CSU Theatre Student Earns Rare Scholarship to National Fellowship

When De’Marcus Monroe, a senior at Columbus State University, headed to the Region IV American Theatre College Festival in Americus, he thought he was competing for a chance to attend the organization’s national festival. Little did he know that he would impress the judges so much that they would offer him a full paid scholarship to a prestigious fellowship in D.C.

“I never thought that people would see my work and be wowed by it,” said Monroe.

Monroe received an all-expense paid scholarship to attend the Stage Directors and Choreographers Society Directing Initiative. Out of thousands of students who participate in the regional festivals nationwide, ultimately only about 15 participants are selected for the fellowship. This includes undergraduate and graduate students, as well as faculty. The attendees engage in a week long intensive workshop with some of the top directors in the country. In past years, they have worked together to produce new works, and some attendees have stepped away with job opportunities.

“This is showing me that this can be a career and that theatre students can go just as many places as those in traditional careers,” said Monroe. “It is truly an honor.”

Monroe’s road to the opportunity was not easy. To participate in the regional festival, he had to be nominated for his work in directing CSU performances. Then he was responsible for preparing a scene, director’s statement, and director’s book. He had to recruit peers to practice and perform the scene at the festival. Fellow CSU students, Macy Frazier, Zamar Griffin, Jennifer Jones, Roberto Mendez, and Nick Rulon, volunteered for the roles. Finally, Monroe had to meet with judges for a personal interview. He explains that his time at CSU prepared him well for the experience.

“The judges were so impressed with my director’s book that they said it was a graduate level book,” said Monroe. “I think it is because of the professors at CSU’s Theatre Department. Each one has given me something to grow upon as a performer and a director.”

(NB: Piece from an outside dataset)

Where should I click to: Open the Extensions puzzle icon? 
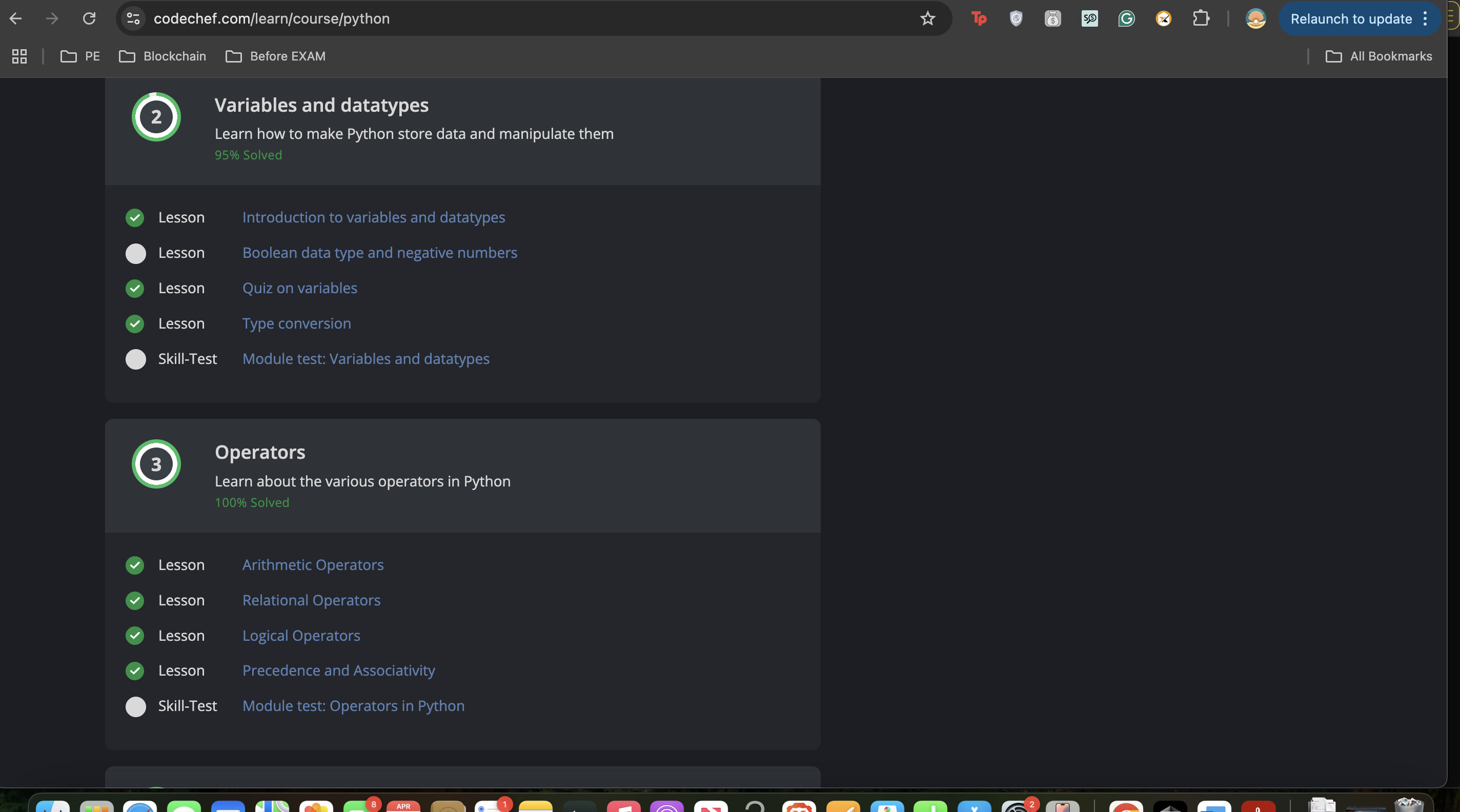point(1201,18)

Monroe is grateful for his mentors and CSU professors, specifically Brenda May Ito, David Turner, Molly Claassen, for their support in getting him to the competition. He also thanks his actors who traveled with him to the regional festival.

“They put in so much time and effort into my scene,” said Monroe. “My peers recognize that I can go further and they wanted to be a part of that. I’m so thankful they were there. I think Columbus State has one of the top theatre programs in the nation. If people haven’t recognized it yet, they are about to start.”

Monroe will attend the Choreographers Society Directing Initiative in D.C. this July. He graduates in May with a bachelor’s of fine arts in theatre performance.